What to use to clean off bitumen based underseal without stripping paint?

My car doesn't have any stonechip protection at all from the factory but there is some (what seems like) bitumen based underseal. I think it's what the dealership sprayed on. It's black and slightly tacky. Goes onto your finger rather easily if you touch it.

Anyway, it's abit messy at the moment and i would like to clean it all off and reapply something similar. How do i go about cleaning it off without stripping the paint?

Most of the bitumen/wax based underseal i see can be removed by spirit or some form of solvent but that also strips paint? Thinking that IPA can be used to strip wax, it should be safe, i was quite wrong.

I don't have IPA but i do have those IPA wipes which has 70% IPA, so i reckon they should be about the same thing? I tried it, and yes it did remove the underseal, but it took some paint off as well.  Although the underbody is not "painted" it's the factory overspray that it took off, i still want it looking OE.

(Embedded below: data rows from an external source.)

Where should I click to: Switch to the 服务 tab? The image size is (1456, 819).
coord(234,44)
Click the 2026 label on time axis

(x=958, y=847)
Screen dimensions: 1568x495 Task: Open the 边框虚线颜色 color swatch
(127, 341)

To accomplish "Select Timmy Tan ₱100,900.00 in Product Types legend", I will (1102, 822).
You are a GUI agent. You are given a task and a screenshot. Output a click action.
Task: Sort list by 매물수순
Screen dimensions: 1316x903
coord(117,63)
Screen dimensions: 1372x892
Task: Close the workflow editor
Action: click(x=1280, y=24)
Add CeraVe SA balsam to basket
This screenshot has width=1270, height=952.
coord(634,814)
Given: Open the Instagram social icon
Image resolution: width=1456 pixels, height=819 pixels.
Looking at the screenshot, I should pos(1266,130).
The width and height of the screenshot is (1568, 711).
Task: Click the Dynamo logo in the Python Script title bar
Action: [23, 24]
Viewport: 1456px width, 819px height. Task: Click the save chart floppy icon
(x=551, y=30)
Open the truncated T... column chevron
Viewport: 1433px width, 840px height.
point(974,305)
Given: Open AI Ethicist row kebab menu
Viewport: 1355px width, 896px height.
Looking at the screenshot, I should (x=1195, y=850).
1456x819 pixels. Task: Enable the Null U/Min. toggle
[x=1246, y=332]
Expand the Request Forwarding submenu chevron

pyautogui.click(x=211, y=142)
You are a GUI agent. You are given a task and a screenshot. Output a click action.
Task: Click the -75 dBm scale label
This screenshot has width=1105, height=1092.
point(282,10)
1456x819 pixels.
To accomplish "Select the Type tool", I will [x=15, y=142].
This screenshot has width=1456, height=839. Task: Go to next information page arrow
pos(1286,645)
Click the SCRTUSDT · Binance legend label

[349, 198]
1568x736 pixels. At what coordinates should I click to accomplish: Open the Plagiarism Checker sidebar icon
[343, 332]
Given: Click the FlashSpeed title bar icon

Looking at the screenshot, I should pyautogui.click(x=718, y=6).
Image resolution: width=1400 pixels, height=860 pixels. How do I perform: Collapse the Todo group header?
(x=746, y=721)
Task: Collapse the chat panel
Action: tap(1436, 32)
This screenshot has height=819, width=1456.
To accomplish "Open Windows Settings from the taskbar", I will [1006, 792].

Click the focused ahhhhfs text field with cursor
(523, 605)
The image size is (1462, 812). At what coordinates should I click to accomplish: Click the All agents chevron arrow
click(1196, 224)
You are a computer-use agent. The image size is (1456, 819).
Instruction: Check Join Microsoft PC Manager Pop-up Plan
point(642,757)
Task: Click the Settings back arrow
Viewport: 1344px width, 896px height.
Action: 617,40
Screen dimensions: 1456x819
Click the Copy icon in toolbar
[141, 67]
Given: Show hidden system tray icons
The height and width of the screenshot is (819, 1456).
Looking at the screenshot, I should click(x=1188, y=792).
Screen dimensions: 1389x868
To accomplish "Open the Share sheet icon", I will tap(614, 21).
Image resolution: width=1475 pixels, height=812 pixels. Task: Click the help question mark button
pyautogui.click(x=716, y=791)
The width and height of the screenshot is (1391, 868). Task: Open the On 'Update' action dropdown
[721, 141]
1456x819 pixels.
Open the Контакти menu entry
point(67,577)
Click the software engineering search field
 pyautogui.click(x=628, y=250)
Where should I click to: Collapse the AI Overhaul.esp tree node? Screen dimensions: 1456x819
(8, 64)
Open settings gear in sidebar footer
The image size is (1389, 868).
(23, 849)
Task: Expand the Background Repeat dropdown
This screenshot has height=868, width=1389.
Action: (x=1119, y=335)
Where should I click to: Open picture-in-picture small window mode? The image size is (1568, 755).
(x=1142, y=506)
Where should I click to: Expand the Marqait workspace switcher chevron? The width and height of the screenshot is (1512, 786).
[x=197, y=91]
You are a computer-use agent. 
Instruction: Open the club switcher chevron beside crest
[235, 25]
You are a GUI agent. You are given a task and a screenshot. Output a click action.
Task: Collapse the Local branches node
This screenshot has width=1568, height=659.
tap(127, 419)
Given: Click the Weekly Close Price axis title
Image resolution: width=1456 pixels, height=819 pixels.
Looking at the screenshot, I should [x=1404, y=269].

Front jacking point - How do i remove the black underseal without stripping the paint in the area?









Rear jacking point









Any ideas?


----------



## Gruffs (Dec 10, 2007)

Petrol or Tardis should see you right.


----------



## stantheman (Dec 23, 2010)

Tardis, White Spirit or Turps will do the job effectively.


----------



## Suberman (Aug 16, 2010)

Gruffs said:


> Petrol or Tardis should see you right.


Didn't think of petrol. That wouldn't strip paint? I thought that IPA wipes would do the trick, but that took of the paint. Don't quite get it. How it could be used as a wipe down prior to a new coat of wax.



stantheman said:


> Tardis, White Spirit or Turps will do the job effectively.


White spirit would just strip everything off? Including the miserably thin coat of paint.


----------



## Suberman (Aug 16, 2010)

Oh...and does that look like bitumen based underseal? Sorry, i'm quite new to these things.


----------